A concern I have with Rex is whether or not the current ethane pricing will hold up (I don’t think it will).
Effect of full ethane recovery on gas production
This is something that I couldn’t figure out. Rex’s Dec 2013 presentation shows the following chart on page 21:
The chart shows that production is “higher” with “Full Ethane Recovery”. This makes no sense to me. The unit Mcfe/d should be based on energy equivalence. Recovering more ethane should not change the amount of energy in the hydrocarbons produced. Perhaps Rex is using a different definition of “Mcfe/d”. The company could be making the assumption that liquid ethane will fetch a much higher price, so the ethane is “equivalent” to a much higher volume of natural gas (???).
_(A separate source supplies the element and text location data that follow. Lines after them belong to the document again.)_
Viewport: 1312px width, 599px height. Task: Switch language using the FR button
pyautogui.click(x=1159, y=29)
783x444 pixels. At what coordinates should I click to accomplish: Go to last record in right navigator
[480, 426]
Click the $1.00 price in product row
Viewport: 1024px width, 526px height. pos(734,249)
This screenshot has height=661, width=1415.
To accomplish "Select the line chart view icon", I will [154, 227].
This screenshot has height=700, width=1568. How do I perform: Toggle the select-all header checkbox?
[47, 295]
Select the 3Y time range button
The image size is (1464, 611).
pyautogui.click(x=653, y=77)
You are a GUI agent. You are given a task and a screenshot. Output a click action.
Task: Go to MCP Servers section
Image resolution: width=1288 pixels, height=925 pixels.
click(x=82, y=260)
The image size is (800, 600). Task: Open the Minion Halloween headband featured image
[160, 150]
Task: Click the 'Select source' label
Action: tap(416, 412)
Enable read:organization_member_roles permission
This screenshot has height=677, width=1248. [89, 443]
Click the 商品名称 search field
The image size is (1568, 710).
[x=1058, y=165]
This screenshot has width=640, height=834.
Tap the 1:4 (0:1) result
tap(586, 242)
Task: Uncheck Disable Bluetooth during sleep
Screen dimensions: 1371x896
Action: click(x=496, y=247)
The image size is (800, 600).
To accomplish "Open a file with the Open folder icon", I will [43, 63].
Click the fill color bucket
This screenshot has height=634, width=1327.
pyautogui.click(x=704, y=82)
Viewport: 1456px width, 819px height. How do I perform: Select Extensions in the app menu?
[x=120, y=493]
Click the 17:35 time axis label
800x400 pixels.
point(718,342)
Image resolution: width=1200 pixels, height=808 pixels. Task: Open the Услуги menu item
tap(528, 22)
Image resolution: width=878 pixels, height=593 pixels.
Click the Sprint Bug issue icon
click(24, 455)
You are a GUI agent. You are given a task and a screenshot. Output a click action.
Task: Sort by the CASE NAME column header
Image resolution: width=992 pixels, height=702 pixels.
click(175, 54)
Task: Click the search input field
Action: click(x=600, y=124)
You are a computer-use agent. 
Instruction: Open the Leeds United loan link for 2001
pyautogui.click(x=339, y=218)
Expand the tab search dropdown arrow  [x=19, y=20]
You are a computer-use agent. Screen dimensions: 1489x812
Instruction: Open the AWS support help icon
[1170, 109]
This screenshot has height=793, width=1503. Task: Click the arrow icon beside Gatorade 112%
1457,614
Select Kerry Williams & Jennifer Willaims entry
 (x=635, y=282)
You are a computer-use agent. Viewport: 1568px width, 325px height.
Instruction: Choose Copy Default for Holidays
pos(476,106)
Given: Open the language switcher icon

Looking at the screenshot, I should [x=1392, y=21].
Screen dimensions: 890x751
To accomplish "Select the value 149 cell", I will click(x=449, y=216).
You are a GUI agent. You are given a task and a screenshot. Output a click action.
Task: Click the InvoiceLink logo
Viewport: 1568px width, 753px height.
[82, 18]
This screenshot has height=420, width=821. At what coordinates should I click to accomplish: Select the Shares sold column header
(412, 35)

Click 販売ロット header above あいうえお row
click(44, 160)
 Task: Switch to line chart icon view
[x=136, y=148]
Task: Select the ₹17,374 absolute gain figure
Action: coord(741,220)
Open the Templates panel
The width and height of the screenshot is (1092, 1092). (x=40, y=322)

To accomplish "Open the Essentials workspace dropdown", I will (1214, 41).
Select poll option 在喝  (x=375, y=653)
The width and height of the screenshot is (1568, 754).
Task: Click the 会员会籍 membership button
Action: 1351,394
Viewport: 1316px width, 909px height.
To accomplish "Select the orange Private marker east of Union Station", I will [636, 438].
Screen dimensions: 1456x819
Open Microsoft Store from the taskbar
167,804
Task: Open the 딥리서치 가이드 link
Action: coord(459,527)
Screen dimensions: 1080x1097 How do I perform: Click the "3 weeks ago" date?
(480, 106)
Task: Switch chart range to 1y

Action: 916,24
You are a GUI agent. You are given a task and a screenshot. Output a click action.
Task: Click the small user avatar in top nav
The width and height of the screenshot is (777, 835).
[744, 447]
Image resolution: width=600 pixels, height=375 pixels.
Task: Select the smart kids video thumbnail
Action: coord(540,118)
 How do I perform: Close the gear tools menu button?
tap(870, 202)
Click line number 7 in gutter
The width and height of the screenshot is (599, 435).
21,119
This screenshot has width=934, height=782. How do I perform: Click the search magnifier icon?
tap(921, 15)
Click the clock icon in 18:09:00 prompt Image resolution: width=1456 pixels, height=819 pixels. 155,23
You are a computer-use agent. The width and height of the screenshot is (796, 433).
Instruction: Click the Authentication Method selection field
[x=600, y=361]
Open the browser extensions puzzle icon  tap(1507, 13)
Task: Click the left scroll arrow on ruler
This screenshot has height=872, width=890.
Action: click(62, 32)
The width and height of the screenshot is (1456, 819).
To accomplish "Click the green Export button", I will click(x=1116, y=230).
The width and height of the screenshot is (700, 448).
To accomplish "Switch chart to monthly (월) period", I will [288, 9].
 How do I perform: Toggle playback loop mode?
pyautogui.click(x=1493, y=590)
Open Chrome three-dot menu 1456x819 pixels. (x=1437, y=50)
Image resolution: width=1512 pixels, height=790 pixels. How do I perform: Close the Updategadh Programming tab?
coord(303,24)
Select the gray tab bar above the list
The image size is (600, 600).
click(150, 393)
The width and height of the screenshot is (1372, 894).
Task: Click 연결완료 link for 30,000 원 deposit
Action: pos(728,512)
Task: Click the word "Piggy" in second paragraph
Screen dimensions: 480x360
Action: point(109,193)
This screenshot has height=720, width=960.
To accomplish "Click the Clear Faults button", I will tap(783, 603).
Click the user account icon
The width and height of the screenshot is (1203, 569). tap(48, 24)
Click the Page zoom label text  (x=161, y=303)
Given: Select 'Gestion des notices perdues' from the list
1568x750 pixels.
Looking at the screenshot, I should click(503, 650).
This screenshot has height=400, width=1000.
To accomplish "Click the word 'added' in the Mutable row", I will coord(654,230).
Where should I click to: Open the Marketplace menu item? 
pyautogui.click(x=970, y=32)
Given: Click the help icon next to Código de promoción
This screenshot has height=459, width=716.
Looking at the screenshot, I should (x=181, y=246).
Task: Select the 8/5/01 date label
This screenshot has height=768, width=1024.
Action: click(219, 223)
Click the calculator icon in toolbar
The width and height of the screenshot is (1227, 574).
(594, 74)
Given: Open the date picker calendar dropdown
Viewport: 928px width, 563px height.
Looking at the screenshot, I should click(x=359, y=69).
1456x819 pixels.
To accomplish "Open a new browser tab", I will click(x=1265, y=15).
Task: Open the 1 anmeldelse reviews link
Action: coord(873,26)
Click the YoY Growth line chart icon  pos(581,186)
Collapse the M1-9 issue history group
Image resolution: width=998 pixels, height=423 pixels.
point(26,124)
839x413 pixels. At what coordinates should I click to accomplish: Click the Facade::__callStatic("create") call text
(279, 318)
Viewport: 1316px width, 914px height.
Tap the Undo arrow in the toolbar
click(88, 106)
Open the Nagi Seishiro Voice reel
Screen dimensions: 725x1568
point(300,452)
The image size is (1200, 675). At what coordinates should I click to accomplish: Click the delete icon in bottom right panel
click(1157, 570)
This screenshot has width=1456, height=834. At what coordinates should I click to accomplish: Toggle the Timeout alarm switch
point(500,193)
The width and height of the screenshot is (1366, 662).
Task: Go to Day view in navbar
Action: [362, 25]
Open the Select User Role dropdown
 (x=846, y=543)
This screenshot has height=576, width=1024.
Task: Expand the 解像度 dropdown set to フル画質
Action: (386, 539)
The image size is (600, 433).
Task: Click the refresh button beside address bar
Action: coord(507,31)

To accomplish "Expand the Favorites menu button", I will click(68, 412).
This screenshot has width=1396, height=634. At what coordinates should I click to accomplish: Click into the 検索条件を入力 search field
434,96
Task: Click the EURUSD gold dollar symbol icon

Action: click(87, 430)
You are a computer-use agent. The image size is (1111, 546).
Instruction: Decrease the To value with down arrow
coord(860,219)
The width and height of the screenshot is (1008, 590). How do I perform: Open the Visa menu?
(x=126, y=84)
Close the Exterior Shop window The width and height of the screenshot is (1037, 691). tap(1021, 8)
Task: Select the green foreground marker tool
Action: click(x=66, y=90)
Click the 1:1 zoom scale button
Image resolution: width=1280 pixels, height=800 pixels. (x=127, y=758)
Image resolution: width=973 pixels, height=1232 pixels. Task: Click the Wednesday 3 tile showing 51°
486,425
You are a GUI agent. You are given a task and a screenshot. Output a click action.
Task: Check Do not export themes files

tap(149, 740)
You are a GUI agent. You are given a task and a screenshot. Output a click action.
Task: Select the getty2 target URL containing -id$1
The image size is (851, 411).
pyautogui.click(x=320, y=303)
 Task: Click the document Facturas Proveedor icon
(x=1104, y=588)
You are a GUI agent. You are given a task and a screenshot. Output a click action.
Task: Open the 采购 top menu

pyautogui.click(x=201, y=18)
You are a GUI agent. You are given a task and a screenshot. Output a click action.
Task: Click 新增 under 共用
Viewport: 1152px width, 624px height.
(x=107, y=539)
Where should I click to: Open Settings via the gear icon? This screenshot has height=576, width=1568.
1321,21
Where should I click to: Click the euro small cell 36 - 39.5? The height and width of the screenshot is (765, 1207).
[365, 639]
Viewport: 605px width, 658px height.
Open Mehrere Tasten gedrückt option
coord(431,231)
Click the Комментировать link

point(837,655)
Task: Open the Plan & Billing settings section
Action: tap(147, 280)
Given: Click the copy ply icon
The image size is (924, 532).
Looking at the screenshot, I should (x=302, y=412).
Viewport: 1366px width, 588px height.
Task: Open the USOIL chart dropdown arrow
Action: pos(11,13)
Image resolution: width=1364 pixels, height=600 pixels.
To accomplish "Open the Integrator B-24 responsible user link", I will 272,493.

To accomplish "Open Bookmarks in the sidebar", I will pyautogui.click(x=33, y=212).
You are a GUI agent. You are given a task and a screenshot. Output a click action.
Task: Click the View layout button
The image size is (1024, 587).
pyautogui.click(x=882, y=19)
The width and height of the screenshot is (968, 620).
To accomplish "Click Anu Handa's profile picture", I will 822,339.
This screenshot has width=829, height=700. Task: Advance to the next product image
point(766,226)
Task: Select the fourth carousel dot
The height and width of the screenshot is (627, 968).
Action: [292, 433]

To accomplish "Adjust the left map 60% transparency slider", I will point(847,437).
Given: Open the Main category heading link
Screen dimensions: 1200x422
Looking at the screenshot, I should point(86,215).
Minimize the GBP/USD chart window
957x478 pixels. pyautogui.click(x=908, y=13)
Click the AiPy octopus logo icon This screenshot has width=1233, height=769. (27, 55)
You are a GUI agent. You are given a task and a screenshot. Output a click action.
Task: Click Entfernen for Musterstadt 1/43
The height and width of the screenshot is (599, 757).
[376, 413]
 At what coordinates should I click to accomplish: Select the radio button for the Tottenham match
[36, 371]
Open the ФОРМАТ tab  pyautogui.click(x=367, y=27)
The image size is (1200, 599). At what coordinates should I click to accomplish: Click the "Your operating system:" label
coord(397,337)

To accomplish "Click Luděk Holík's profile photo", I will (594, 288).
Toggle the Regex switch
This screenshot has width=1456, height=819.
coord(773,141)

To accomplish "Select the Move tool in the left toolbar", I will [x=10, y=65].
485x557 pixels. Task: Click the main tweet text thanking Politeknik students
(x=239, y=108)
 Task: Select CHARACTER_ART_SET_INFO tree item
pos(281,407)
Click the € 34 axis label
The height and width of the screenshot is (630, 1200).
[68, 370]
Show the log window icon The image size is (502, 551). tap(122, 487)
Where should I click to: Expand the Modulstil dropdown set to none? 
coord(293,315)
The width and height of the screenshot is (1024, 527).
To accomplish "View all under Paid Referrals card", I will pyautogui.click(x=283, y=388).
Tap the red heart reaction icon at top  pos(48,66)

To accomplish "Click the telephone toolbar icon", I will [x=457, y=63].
I honestly don’t know what’s going on.
GulfPort Energy (GPOR)
GulfPort is a much bigger player in the Utica basin and has the same problems as Rex. I find it interesting that it is saying different things about wet gas well economics. Here is their type curve:
Their type curve is flat in the very beginning. This is consistent with what I was saying earlier about limitations about how much wet gas can be sold in the region. The rest of the curve declines as one would normally expect. The use of a logarithmic scale on the chart is unusual; it seems like it is hiding very dramatic drops in initial production.Another thing that I would note is that GulfPort is more promotional than Rex and far more optimistic about its wells’ economics. The $9.6M well will have an EUR of 18.2 to 23.6 Bcfe. Rex projects that their $6.5M wells will have an EUR of 9.7 Bcfe with full ethane recovery. Normalizing for the well cost, GulfPort’s well will have an EUR of 18.2-23.6 Bcfe versus Rex’s 14.3Bcfe. That’s 27% to 65% higher.
Expected ultimate recovery (EUR) figures are a little misleading
Big EUR figures sound like they would make a dramatic difference to a well’s economics. I don’t believe that they do. Many shale gas companies assume a well life of 40 to 60 years (*we actually have no idea how long these wells will last, but that’s another story…). The present value of these future cash flows is very low. If you use a 6% discount rate, a dollar 40 years from now is worth 9.72 cents today. At 8%, it’s 4.60 cents. At 10%, it’s 2.20 cents. A well will also have very low margins near the end of its life. The small future profits discounted to the present don’t add up to much.
Investors should really be focusing on the net present value of a well’s future cash flows. Unfortunately, shale companies rarely provide much information to investors. For starters, they could provide after-tax PV-10 values at different discount rates. This would allow investors to estimate the market value of the assets using the discount rates that public and private markets are using.
I find that most oil and gas companies are more interested in misleading investors than helping them understand what they own.
*Disclosure: Short Rexx. I have no position in GPOR because I haven’t researched it (the Bronte Capital blog has an analysis of GPOR). Both stocks have high short interest.